– Очевидно, с этого времени начинается Ваш «третий додекафонный период»?
– Точнее, третий заход. Он попадает на первый год аспирантуры (осень 58 года. – Д. Ш.), где я по-прежнему продолжал заниматься у Голубева. Здесь я написал Квартет, средняя часть которого – Фуга – была вся додекафонная. Ее тему я использовал потом в Прелюдии и фуге для фортепиано в 63 году.
– Что особенно характерно для Вашего аспирантского творчества?
– Этот период я бы охарактеризовал как время неудачных попыток войти в дружеские отношения с Союзом композиторов, как время, когда написал, наверное, самое худшее свое сочинение «Песни войны и мира». Заказ на это произведение я получил от Союза как своеобразную компенсацию за ту критику, которой он отозвался на мою ораторию «Нагасаки». После этого возникло странное состояние какой-то своей зависимости от заказных идей. Мне была заказана «Поэма о космосе», шла речь о двух операх с двумя театрами – всего лишь с Большим и Станиславского. У последнего – это должна была быть опера про негров, а в Большом – про борьбу за мир. В результате я должен был примирить какие-то свои музыкальные поиски с официальными сюжетами, а это, конечно, оказалось невозможным. Возникавшие уступки привели к вполне заслуженному мною наказанию, так как все это исполнено, конечно, не было.
– Насколько мне известно, скорее всего исполнялись Ваши наиболее левые сочинения.

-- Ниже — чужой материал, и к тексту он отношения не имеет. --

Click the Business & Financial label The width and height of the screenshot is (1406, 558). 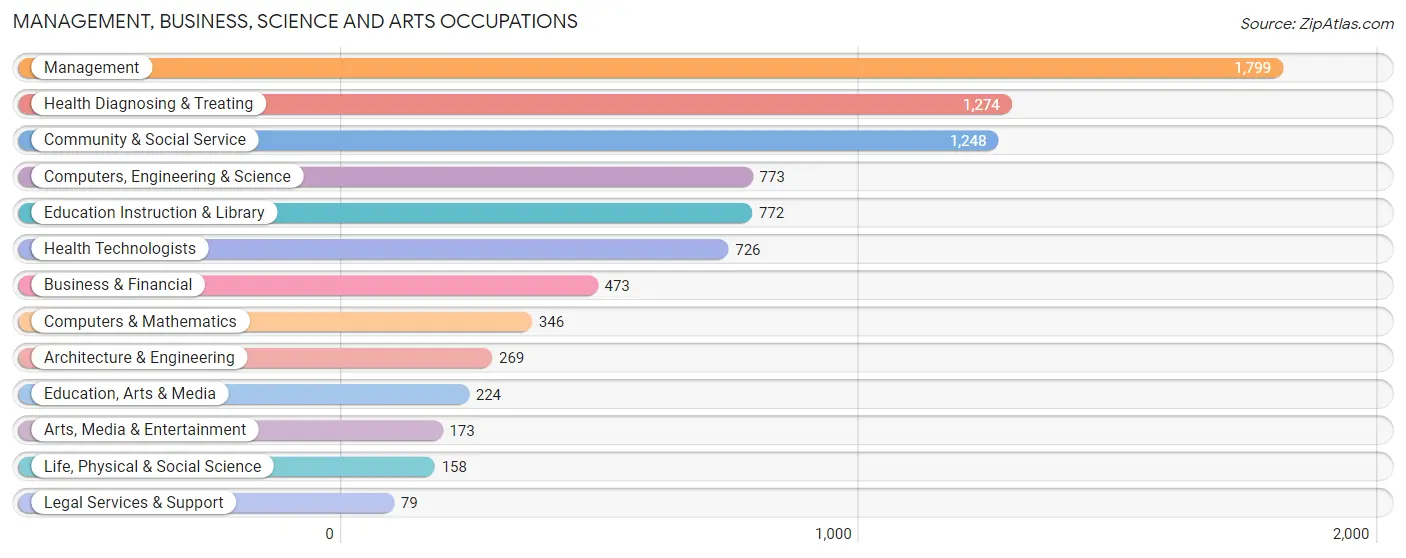(x=118, y=285)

– Совершенно верно. Именно то, что казалось наиболее утопическим в смысле исполнения, каким-то образом оказалось скорее всего исполненным. В целом, этот «коротенький роман» с Союзом композиторов длился примерно года два, а скорее всего, год с небольшим. Это объясняется тем, что заказанная симфоническая «Поэма о космосе» не удовлетворила заказчика, а я попал в «черный список», и на съезде композиторов был назван в нем.
– Что же окончательно заставило Вас сойти с пути компромиссов?
– Я бы назвал два обстоятельства. Первое – это все более расширяющееся знакомство с современной музыкой авангарда, что проходило не без влияния Эдисона Денисова. Он в то время первый из нас оказался на зарубежных фестивалях «Варшавской осени» (по-моему, дважды) и каком-то в Чехословакии. Он же, естественно, первый привез оттуда большое число записей, которые открыли во многом глаза как мне, так и другим композиторам на все, что было скрыто завесой официальных измышлений. Оказалось, что все страшные рассказы о «чудовищном хулиганстве», практикующемся там, по крайней мере, являются сознательной ложью. С этого момента мы все стали особенно интересоваться всем, что там пишется. Второе обстоятельство – это приезд Луиджи Ноно в конце 53 года. Он прибыл в нашу страну с каким-то, скорее, официальным, чем музыкальным визитом. В Союз композиторов Ноно заехал с намерением спорить и доказывать, но он не понимал одного, что никаких споров быть не может, поскольку весь церемониал встречи с ним был строго регламентирован. И когда он попытался что-то говорить, то не встречал ни возражений, ни согласий, если же и встречал, то не в профессиональной форме, а в демагогической.
Мы были приглашены на первую встречу с Ноно. Я виделся с ним и показал ему свою ораторию «Нагасаки». Он отнесся к ней скорее всего критически и назначил вторую встречу, желая, очевидно, высказать свое недовольство, но эта встреча не состоялась. И я помню только, что у него возникли негативные впечатления от бесконечных фортиссимо партитуры и ее густоты.
Сам Ноно произвел очень сильное впечатление. Это оказался не «засушенный», «ненормальный авангардист», а, напротив, очень живой, обаятельный человек, выглядевший, при всей резкости своего поведения, даже, отчасти, беззащитным по характеру. Музыка, которую он привез с собой для демонстрации в Союзе композиторов, для нас оказалась практически недоступной, так как нас попросту не пустили на эти прослушивания.